Aşağıdaki metne göre şu soruları yanıtlayın:
(a) A ve B lisansı alan 44 firmadan kaçı lisansını iade etti?
(b) El değiştiren firma hangisidir ve kime satılmıştır?
(c) ISS lisansı alan firmaların bazıları ISS işi yerine ne yapıyor?

## Metin:
◆ ◆ ◆ ◆

Üstelik karşısında sektörü gitgide daha sıkı saran mobil devler bulunuyor.
* A ve B lisansı alan 44 firma’dan 5 tanesi lisansını iade etti. 39 taneden ise 32 tanesi çalışıyordu. Bu firmalardan 1 tanesi (Sabancı Telekom, Koç’a satıldı) el değiştirdi. El değiştirme görüşmeleri yapan başka 3 firma olduğu biliniyor. Bu konuda daha detaylı bilgi veren 2005 UMTH araştırması hakkında bilgiyi http://www.incobiz.com/ adresinden alabilirsiniz.
** ISS lisansı alan firmaların bazıları kendi bölümleri arasında servis kuruyor. ISS işi yapmıyor. Şu anda pazarda bilinen ISS firmalar Superonline, Doruk.net, Koç.net, Netone, Doruk olarak sayılabilir.

◆ ◆ ◆ ◆

## Gösterilen satırlar:
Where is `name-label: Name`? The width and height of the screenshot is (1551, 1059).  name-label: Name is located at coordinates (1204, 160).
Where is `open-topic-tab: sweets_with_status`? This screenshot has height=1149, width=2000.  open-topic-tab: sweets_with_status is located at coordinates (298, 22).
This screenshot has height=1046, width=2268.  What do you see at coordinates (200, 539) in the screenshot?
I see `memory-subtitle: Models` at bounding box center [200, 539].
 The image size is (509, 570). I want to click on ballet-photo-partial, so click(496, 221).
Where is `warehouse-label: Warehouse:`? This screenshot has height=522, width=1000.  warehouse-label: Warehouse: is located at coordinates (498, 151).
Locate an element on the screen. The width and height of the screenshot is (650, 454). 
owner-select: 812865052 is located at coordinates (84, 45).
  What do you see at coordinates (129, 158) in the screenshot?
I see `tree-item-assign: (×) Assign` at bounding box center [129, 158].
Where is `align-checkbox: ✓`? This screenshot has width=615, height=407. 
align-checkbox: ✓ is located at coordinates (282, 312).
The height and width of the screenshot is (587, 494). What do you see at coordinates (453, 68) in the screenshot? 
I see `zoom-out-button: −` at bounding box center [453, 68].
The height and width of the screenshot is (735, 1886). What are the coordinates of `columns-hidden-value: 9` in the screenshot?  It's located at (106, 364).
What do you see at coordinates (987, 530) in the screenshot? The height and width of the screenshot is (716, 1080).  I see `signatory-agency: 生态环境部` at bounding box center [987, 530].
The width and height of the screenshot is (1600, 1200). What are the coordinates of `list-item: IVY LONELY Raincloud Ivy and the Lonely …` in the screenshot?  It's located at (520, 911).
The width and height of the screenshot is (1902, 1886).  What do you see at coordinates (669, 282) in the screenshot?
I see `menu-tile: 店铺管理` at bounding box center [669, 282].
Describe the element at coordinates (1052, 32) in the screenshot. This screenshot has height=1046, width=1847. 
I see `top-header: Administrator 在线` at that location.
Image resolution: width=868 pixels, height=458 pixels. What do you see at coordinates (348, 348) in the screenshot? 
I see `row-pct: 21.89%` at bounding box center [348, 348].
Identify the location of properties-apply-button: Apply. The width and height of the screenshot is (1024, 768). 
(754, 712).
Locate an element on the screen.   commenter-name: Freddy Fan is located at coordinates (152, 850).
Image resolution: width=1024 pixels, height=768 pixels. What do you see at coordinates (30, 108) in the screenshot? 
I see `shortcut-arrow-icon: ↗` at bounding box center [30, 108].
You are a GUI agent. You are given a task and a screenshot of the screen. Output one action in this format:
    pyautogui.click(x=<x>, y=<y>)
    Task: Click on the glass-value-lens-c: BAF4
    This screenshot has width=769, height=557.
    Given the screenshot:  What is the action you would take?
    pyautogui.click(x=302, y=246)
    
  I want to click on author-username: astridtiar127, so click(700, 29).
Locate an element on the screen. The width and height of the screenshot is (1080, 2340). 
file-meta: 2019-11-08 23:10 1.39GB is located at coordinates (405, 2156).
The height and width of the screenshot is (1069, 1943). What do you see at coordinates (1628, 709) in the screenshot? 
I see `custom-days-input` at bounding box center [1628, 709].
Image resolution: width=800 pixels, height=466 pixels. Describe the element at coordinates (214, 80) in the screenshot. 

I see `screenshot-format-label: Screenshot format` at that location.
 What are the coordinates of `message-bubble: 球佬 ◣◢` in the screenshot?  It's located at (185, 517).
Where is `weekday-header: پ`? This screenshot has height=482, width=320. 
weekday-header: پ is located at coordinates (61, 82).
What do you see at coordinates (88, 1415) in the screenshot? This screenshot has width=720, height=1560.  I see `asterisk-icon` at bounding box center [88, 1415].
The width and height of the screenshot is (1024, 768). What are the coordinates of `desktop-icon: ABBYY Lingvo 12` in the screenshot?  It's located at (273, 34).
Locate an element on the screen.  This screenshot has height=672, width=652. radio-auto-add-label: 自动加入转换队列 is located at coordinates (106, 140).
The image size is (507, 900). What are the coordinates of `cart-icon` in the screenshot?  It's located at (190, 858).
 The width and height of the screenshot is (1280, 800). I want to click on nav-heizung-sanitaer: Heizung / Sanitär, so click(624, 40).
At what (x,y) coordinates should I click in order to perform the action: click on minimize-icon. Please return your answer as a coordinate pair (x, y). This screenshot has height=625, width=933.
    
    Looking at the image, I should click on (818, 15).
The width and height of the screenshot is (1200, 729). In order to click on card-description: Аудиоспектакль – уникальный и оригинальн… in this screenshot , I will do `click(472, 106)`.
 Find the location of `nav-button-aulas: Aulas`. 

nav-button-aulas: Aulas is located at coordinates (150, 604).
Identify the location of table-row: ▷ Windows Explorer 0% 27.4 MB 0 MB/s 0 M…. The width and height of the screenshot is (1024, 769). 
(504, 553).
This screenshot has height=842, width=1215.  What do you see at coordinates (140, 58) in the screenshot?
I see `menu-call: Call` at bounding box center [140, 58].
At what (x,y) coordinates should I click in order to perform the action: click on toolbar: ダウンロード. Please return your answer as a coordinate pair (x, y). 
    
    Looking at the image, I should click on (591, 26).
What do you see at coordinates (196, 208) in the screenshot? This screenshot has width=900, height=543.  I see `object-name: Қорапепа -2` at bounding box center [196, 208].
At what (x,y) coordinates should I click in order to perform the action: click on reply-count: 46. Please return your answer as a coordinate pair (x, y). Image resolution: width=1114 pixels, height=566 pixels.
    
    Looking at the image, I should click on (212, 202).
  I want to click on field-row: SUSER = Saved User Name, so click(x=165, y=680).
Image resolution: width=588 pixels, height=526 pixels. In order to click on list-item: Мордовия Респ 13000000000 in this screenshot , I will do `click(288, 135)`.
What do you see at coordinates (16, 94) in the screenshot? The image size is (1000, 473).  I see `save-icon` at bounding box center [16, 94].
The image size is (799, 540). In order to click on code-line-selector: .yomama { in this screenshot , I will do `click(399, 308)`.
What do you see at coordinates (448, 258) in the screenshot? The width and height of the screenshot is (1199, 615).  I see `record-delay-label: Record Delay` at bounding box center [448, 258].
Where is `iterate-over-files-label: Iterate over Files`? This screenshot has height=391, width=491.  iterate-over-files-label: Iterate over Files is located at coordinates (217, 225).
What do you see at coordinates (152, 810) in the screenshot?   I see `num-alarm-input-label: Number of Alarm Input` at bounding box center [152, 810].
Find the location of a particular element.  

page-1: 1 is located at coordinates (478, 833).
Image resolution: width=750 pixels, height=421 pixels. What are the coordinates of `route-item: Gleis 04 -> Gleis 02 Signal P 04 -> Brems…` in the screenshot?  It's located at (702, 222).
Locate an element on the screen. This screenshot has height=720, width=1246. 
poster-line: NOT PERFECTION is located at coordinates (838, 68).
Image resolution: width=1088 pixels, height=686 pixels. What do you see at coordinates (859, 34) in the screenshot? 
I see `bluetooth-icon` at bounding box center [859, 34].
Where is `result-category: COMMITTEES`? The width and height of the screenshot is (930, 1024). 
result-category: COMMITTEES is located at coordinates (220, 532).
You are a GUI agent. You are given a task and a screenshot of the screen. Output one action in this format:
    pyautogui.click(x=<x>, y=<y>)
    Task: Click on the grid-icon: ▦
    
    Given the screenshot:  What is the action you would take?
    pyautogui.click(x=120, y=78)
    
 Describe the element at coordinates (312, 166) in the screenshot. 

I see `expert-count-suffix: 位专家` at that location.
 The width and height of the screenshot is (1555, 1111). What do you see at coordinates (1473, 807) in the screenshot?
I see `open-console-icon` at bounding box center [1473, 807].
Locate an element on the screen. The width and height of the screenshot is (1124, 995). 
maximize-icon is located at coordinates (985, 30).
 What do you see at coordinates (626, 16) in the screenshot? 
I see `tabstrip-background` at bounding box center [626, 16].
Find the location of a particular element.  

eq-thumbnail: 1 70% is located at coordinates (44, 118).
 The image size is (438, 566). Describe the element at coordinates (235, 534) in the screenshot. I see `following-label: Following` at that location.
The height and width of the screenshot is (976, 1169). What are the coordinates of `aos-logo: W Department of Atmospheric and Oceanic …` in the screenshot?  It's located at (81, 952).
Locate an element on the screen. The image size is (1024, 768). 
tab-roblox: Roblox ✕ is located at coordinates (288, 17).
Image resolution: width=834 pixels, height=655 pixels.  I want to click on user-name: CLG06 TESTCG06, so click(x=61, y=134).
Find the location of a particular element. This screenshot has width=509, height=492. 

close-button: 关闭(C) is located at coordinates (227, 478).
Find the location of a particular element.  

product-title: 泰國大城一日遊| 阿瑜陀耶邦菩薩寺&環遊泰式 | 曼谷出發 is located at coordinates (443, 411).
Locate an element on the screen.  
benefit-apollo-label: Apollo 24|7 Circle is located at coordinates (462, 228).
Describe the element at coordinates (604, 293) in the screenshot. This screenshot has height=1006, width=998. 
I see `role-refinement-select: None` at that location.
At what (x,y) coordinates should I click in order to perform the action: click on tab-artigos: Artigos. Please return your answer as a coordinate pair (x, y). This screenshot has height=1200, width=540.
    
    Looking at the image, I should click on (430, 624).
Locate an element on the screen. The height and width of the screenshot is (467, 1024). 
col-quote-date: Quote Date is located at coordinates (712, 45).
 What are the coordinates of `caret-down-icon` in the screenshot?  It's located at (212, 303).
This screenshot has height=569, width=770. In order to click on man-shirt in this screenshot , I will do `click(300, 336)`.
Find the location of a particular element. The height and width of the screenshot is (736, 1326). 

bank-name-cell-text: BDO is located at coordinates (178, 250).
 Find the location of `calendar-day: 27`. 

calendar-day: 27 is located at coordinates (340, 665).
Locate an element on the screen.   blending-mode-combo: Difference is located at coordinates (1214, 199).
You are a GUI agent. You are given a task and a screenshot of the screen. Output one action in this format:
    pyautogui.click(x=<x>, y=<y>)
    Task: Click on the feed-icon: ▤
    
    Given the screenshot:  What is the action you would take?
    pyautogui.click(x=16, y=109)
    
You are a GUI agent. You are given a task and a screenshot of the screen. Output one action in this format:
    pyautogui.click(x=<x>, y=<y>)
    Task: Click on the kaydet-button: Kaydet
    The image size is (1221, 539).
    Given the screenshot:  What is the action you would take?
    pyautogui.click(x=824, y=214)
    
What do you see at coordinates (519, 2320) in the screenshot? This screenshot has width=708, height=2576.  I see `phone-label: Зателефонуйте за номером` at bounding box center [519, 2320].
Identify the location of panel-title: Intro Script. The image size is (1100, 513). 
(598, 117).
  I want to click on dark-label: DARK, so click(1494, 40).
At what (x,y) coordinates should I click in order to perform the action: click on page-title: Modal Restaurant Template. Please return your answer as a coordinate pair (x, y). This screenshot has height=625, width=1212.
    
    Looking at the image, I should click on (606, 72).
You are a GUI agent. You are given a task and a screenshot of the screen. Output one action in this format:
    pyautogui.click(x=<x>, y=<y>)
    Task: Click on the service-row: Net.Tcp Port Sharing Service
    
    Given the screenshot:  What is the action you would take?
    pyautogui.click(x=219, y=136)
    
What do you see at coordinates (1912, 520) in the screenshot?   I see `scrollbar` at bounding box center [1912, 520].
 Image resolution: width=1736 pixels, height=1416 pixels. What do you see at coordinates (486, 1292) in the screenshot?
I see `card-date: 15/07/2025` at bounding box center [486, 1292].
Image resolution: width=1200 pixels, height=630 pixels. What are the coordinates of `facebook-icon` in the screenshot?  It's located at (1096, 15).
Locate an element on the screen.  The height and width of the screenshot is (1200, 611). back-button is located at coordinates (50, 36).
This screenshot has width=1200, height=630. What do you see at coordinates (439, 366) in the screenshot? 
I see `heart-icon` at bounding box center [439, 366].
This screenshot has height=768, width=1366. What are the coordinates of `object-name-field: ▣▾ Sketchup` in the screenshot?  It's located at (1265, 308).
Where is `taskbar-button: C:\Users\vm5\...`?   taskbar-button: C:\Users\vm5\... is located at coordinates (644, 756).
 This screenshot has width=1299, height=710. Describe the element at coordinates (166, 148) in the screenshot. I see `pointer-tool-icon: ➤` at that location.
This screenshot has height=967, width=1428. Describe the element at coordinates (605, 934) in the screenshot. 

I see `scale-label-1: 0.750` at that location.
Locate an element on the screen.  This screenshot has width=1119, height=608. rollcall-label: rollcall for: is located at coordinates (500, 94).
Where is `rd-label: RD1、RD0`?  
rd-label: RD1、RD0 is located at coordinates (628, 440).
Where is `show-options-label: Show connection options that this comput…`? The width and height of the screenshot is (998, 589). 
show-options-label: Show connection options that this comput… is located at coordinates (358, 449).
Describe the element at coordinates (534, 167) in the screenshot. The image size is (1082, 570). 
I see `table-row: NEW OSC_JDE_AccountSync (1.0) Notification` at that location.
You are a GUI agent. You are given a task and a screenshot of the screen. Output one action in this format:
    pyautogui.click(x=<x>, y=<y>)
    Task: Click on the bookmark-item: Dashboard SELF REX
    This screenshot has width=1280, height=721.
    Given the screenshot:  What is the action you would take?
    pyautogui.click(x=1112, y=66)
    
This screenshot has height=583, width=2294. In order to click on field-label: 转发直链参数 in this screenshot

◆ ◆ ◆ ◆

## Yazılı çözüm:
(a) 5 firma.
(b) Sabancı Telekom; Koç'a satıldı.
(c) Kendi bölümleri arasında servis kuruyor.